To realize the pages in the Road Goes Ever On, we first had to make a central panoramic scene at the desired screen size x 4 – one for each season. To do this I illustrated each season or page with a particular element I wanted to convey relating to each season . For Spring there had to be flowers and trees present – something we could make grow over time. For Winter – rolling landscapes where snow could fall. For Summer- the sky and water I wanted to play with to show the brilliant summer sky reflected on the water. For Fall, there had to be trees where the leaves could change color and bluster away. (click for larger versions of the images)
Once the line art was finished, it was a simple task of scanning and stitching all 4 images together.

We used color coding to denote which season were which as we worked and on the far left, added a portion of the first part of the wrap from the fall season to the beginning of the winter season in order to generate the additional portions of the fall pages leading into winter.
From there, everything was carved up into “slices”. These increments were the space which each page selection would move and then be exported from, giving the effect when turning each page of moving across the landscape.

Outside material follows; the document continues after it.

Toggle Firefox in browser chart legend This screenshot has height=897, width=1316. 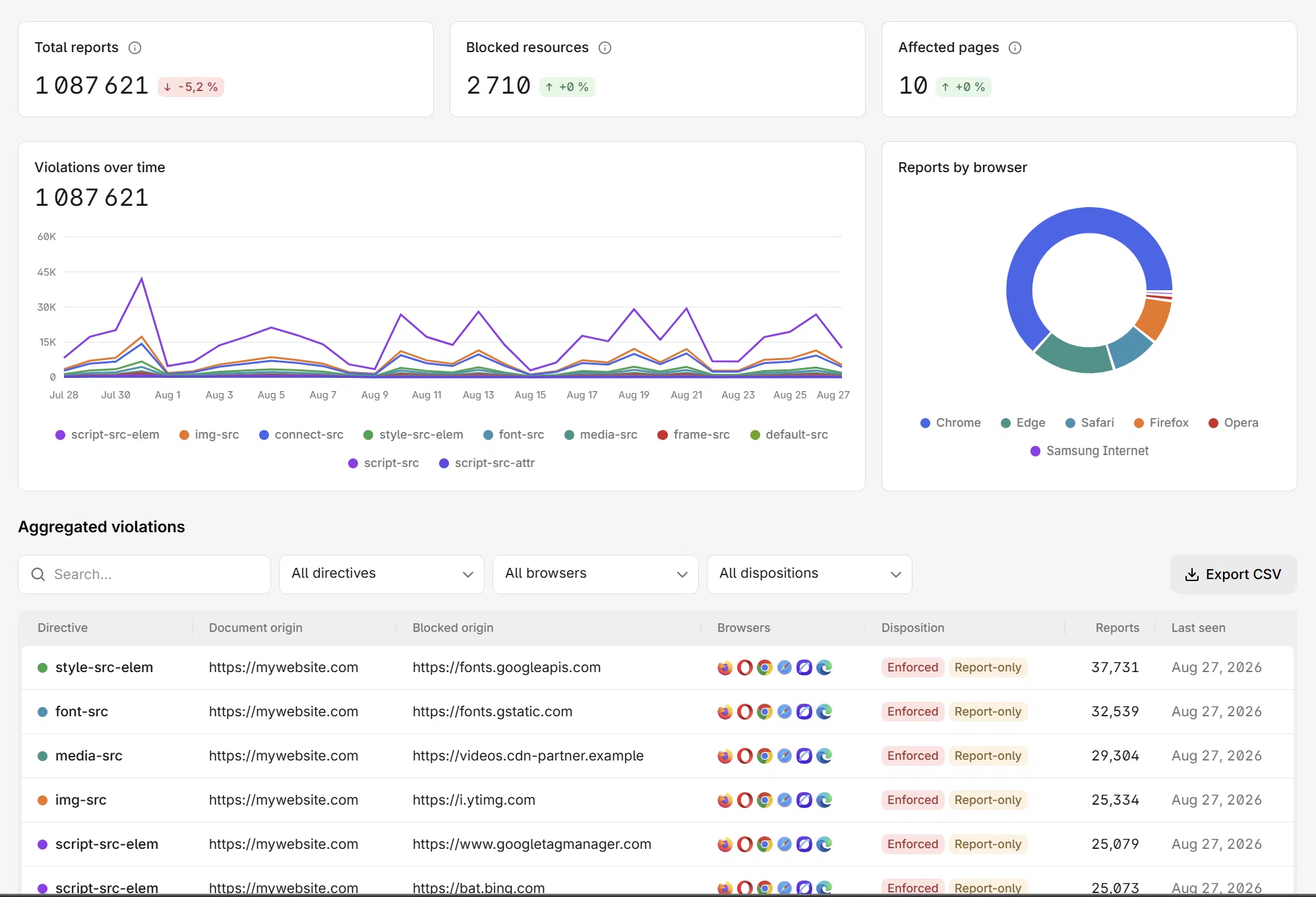[x=1161, y=423]
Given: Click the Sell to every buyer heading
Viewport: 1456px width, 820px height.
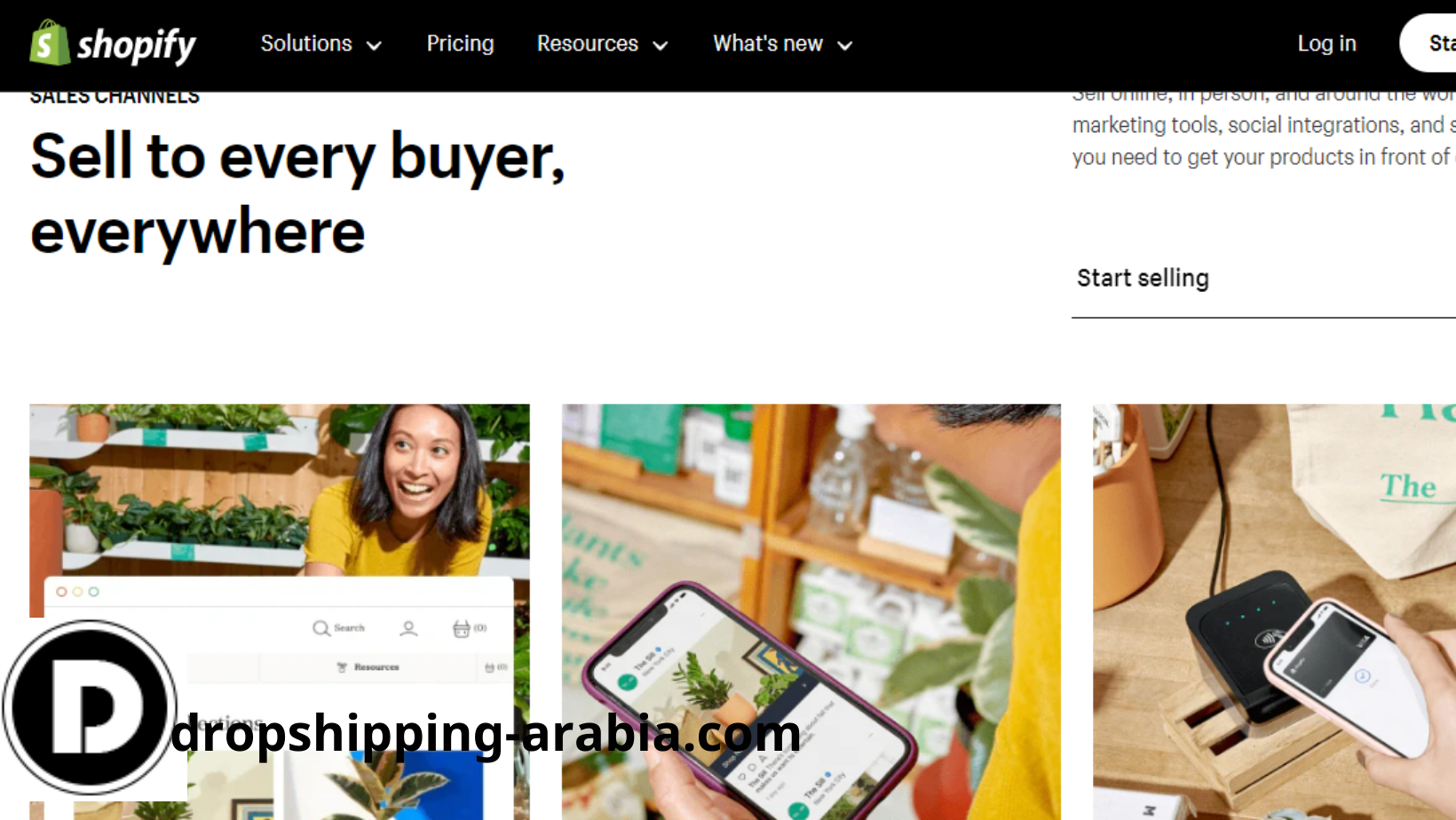Looking at the screenshot, I should click(x=297, y=193).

Additionally the color was added in Photoshop in a flat manner so that elements in the scene could be altered for each page or slice. Alternate versions of trees were drawn, and hobbits, wizards, and dwarves were drawn separately and digitally inserted.
Once each scene was colored, text was added, and the process of moving along the landscape and exporting each page or slice was undertaken. We estimated that the time to generate a comic like this from beginning to end was about 60-80 hours. The real struggle came when the file size of the image became too cumbersome, and scene sections had to be broken out separately (fall-winter, winter-spring, spring-summer, summer-fall). Also the day changes made lining up the phases of the sun and moon tricky – we altered that a few times and it required changing the lighting across the landscape as much as in the sky itself.